OVERDOSE FEARS ARE UNWARRANTED
There are far more people suffering from Vitamin D malnutrition than there are people suffering from overdose. In the words of Vitamin D expert, Dr. John Jacob Cannell, MD, “…worrying about vitamin D toxicity is like dying of thirst in the desert while worrying about drowning.” 
MAXIMUM SAFE DOSES FOR CHILDREN and ADULTS
From the Office of Dietary Supplements at the National Institutes of Health, you’ll find that “tolerable upper intake levels” (maximum daily intake unlikely to cause adverse health effects) for children 0-12 months in age is 1000 IU’s per day.
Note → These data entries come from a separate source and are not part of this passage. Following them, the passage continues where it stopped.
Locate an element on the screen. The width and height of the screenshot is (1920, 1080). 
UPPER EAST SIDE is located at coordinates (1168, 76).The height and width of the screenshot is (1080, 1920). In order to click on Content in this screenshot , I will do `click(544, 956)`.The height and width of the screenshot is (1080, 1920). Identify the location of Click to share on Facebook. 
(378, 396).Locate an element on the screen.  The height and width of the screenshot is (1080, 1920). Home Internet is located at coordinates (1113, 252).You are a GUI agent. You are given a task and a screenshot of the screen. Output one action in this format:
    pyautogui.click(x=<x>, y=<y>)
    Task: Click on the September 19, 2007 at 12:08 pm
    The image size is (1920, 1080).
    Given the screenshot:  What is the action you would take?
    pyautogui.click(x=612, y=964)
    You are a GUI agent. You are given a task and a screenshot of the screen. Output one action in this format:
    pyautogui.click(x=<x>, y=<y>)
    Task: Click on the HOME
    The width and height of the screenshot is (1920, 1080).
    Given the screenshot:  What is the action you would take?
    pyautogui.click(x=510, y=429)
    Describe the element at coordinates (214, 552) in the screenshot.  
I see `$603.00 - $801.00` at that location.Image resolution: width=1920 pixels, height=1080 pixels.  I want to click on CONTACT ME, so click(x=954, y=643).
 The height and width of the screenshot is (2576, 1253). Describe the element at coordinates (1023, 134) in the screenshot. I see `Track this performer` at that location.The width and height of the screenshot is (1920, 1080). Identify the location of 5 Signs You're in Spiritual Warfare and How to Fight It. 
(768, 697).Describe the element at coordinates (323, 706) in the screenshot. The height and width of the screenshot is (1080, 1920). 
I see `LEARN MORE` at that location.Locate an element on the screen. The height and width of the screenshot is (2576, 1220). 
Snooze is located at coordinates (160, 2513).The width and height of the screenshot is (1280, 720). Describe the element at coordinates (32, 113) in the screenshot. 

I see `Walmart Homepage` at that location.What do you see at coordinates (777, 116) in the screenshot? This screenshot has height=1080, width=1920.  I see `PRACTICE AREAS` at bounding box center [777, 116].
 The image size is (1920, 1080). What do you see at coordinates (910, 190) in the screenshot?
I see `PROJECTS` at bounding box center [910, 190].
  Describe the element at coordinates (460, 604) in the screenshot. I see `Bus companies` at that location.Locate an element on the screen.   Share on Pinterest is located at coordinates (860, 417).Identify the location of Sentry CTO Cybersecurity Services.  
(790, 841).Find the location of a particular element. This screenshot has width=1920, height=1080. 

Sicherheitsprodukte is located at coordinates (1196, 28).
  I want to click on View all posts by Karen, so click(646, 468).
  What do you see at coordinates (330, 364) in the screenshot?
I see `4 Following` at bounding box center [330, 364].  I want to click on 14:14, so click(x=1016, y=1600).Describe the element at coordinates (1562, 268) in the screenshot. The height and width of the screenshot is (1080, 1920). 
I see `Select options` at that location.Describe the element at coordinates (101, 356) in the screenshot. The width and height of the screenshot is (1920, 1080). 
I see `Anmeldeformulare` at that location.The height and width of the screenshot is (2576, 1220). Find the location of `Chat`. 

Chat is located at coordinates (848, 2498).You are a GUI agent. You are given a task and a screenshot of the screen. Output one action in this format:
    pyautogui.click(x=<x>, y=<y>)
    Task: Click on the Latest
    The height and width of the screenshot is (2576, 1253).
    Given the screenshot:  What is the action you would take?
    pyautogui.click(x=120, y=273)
For children ages 1-14 it is 2000 IU’s per day. According to the same article, adults also have a tolerable limit of 2000 IU’s per day.
These tolerable levels are being pushed by many scientists and researchers. Some suggest using 5000 IU’s of Vitamin D supplementation is safe for adults. To play it safe, stay within the published NIH ranges, however. If you decide to deviate as it may or not be safe, please be sure to get your Vitamin D blood levels tested regularly and consult with your physician.
 Jackson RD, LaCroix AZ, Gass M, Wallace RB, Robbins J, Lewis CE, et al. Calcium plus vitamin D supplementation and the risk of fractures. N Engl J Med 2006;354:669-83. (http://www.ncbi.nlm.nih.gov/pubmed/16481635?dopt=Abstract)
 Reinhold Vieth, Vitamin D supplementation, 25-hydroxyvitamin D concentrations, and safety, American Journal of Clinical Nutrition, Vol. 69, No. 5, 842-856, May 1999.
10,000 is our bio-natural limit for Vitamin D – http://www.ajcn.org/cgi/content/full/69/5/842
 John Jacob Cannell, MD, Executive Director of the Vitamin D Council – http://www.vitamindcouncil.org/vitaminDToxicity.shtml
 Bronstein AC, Spyker DA, Cantilena LR Jr, Green JL, Rumack BH, Heard SE. 2007 Annual Report of the American Association of Poison Control Centers’ National Poison Data System (NPDS): 25th Annual Report. Clin Toxicol (Phila). Dec 2008;46(10):927-1057.
 http://ods.od.nih.gov/factsheets/vitamind.asp#h8, which refers to Institute of Medicine, Food and Nutrition Board. Dietary Reference Intakes: Calcium, Phosphorus, Magnesium, Vitamin D, and Fluoride. Washington, DC: National Academy Press, 1997.